G protein-coupled receptors are differentially regulated in the right ventricle in pulmonary hypertension, contributing to adverse remodeling and serving as potential therapeutic targets.
Because the right ventricle responds differently to pressure overload and pharmacological agents compared to the left ventricle, GPCR-targeted therapies must be specifically evaluated for their direct effects on right ventricular remodeling in pulmonary hypertension.

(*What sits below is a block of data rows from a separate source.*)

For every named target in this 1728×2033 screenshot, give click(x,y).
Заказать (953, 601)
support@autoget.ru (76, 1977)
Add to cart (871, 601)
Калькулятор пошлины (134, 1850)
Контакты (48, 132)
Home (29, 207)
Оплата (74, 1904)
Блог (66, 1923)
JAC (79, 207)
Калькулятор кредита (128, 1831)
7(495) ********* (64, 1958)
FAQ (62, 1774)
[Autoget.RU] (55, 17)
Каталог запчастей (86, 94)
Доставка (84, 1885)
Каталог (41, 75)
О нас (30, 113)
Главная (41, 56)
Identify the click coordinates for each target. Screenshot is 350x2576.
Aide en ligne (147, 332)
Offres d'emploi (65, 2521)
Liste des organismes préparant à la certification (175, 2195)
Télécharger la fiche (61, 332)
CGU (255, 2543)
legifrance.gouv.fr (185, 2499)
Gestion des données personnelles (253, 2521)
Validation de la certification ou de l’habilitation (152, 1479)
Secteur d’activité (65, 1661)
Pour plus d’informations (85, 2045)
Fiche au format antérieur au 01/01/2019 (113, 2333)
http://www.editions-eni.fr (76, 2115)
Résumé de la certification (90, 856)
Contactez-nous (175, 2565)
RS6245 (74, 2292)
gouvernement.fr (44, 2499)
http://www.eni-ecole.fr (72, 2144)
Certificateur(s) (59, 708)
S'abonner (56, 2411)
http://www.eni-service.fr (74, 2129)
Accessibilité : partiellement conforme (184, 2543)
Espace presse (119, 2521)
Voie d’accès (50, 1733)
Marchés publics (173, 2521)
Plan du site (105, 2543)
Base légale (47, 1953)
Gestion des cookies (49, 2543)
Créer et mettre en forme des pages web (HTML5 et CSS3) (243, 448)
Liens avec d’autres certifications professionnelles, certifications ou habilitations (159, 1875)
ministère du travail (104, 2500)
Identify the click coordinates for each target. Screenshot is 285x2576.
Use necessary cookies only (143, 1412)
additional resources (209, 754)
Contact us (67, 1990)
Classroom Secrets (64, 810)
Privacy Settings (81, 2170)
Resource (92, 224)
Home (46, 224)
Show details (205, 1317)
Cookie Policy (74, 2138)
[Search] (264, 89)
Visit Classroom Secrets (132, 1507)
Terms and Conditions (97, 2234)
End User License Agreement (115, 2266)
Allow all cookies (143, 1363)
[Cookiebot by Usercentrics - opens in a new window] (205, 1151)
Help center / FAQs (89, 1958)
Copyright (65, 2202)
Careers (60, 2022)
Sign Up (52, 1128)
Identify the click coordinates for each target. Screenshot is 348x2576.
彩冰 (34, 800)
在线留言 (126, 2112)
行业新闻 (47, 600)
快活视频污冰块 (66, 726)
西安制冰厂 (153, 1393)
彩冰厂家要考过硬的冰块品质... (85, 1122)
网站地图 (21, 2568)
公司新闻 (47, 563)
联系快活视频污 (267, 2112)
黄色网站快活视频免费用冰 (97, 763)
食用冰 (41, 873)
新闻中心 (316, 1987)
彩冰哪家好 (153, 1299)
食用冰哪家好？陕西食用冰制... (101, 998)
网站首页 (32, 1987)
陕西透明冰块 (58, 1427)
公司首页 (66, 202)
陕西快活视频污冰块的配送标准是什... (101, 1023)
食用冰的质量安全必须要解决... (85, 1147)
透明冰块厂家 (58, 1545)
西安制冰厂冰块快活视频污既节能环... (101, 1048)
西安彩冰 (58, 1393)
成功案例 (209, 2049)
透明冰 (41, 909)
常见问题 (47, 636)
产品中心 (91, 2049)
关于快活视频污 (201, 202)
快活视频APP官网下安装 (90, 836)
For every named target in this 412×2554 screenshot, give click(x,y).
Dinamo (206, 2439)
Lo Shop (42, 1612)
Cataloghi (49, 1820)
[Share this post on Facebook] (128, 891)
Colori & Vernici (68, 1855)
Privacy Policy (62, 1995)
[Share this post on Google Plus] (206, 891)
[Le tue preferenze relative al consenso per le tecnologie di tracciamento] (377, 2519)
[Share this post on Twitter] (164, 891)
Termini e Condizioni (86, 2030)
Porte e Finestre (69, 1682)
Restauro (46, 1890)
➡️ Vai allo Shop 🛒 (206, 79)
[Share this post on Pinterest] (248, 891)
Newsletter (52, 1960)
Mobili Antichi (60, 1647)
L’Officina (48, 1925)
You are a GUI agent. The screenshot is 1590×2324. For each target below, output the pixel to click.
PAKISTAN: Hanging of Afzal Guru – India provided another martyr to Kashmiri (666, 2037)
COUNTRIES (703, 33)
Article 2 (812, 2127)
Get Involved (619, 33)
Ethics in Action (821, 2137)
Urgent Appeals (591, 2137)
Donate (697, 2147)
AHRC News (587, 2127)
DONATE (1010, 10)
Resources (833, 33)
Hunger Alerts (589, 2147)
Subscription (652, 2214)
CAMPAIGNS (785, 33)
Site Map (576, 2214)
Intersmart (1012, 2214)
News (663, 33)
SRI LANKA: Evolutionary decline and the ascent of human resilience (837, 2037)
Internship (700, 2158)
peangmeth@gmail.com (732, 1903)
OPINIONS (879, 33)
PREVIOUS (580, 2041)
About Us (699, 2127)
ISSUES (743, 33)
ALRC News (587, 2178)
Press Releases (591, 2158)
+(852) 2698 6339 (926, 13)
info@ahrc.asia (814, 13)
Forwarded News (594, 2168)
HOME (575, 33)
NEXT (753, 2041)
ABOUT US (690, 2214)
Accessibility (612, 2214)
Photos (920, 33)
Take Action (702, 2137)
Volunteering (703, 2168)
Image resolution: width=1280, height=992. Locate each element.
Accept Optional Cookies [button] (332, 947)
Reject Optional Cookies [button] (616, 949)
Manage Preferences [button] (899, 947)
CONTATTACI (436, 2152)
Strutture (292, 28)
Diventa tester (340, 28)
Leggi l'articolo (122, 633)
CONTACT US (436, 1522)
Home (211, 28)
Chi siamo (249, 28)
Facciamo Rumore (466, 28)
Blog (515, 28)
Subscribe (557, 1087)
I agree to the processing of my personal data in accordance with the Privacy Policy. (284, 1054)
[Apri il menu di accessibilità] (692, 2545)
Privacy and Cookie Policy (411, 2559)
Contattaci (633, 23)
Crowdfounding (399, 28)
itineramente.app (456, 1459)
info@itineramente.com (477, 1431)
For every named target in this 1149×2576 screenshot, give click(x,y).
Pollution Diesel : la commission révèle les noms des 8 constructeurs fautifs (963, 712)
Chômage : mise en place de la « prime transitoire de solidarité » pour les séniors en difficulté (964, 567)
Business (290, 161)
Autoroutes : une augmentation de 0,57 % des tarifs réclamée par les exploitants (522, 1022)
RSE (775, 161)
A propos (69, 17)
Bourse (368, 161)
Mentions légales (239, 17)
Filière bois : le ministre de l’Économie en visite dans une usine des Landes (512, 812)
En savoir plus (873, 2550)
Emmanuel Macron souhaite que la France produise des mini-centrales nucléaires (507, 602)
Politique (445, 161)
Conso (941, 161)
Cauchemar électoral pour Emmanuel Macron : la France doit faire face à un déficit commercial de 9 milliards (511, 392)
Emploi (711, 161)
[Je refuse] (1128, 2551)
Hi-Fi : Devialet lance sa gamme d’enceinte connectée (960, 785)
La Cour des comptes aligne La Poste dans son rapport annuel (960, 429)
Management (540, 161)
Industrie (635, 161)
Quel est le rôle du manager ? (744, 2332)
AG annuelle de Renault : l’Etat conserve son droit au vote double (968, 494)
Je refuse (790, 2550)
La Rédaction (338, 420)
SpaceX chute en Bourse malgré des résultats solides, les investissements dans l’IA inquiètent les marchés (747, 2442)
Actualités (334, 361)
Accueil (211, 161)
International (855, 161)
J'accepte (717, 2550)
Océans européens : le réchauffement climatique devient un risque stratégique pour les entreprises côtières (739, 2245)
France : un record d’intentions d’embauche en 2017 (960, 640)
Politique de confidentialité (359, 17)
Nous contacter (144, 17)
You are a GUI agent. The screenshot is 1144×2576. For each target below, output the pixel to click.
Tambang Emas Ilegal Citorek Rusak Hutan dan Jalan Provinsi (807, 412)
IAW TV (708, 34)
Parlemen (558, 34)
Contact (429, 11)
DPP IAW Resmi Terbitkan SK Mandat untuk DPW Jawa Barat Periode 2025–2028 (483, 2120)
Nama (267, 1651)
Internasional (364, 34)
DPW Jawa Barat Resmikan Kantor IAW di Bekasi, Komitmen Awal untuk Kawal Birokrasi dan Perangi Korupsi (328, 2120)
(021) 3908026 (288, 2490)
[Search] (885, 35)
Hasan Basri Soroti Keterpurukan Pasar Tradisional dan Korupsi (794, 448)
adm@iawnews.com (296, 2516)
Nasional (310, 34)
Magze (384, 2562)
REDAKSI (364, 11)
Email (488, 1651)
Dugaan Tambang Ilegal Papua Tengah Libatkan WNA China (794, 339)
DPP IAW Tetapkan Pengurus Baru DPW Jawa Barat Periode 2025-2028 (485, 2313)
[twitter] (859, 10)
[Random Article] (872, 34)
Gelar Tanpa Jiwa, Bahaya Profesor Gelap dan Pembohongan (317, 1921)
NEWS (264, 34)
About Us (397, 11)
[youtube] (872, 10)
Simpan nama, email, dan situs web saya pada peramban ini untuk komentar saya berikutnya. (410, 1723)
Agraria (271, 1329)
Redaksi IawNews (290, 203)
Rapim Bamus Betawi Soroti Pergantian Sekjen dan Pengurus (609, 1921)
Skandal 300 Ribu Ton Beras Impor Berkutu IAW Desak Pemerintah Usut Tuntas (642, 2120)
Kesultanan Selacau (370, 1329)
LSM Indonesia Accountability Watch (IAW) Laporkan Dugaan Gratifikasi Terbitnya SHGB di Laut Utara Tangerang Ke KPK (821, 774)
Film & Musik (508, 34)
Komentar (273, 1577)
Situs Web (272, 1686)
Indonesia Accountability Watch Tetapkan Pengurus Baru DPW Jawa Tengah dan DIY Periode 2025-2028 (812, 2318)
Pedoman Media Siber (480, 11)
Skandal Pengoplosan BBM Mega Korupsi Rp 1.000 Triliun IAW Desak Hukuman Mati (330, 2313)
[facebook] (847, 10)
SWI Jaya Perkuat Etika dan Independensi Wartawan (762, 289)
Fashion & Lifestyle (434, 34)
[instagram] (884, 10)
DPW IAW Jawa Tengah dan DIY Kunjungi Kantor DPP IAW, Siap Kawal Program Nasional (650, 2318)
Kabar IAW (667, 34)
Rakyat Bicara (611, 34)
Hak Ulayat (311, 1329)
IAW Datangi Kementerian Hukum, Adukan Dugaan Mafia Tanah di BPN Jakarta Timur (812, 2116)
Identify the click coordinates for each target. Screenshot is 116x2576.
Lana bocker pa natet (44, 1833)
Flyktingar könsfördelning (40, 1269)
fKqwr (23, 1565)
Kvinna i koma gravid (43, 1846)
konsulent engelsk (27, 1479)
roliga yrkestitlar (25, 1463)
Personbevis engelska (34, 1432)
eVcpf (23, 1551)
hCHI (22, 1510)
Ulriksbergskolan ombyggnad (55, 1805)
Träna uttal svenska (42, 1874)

Pressure overload of the right ventricle (RV) in pulmonary arterial hypertension (PAH) leads to RV remodeling and failure, an important determinant of outcome in patients with PAH. Several G protein-coupled receptors (GPCRs) are differentially regulated in the RV myocardium, contributing to the pathogenesis of RV adverse remodeling and dysfunction. Many pharmacological agents that target GPCRs have been demonstrated to result in beneficial effects on left ventricular (LV) failure, such as beta-adrenergic receptor and angiotensin receptor antagonists. However, the role of such drugs on RV remodeling and performance is not known at this time. Moreover, many of these same receptors are also expressed in the pulmonary vasculature, which could result in complex effects in PAH. This manuscript reviews the role of GPCRs in the RV remodeling and dysfunction and discusses activating and blocking GPCR signaling to potentially attenuate remodeling while promoting improvements of RV function in PAH.
Viswanathan et al. (Mon,) conducted a review in Pulmonary Hypertension. GPCR targeted therapies was evaluated. G protein-coupled receptors are differentially regulated in the right ventricle in pulmonary hypertension, contributing to adverse remodeling and serving as potential therapeutic targets.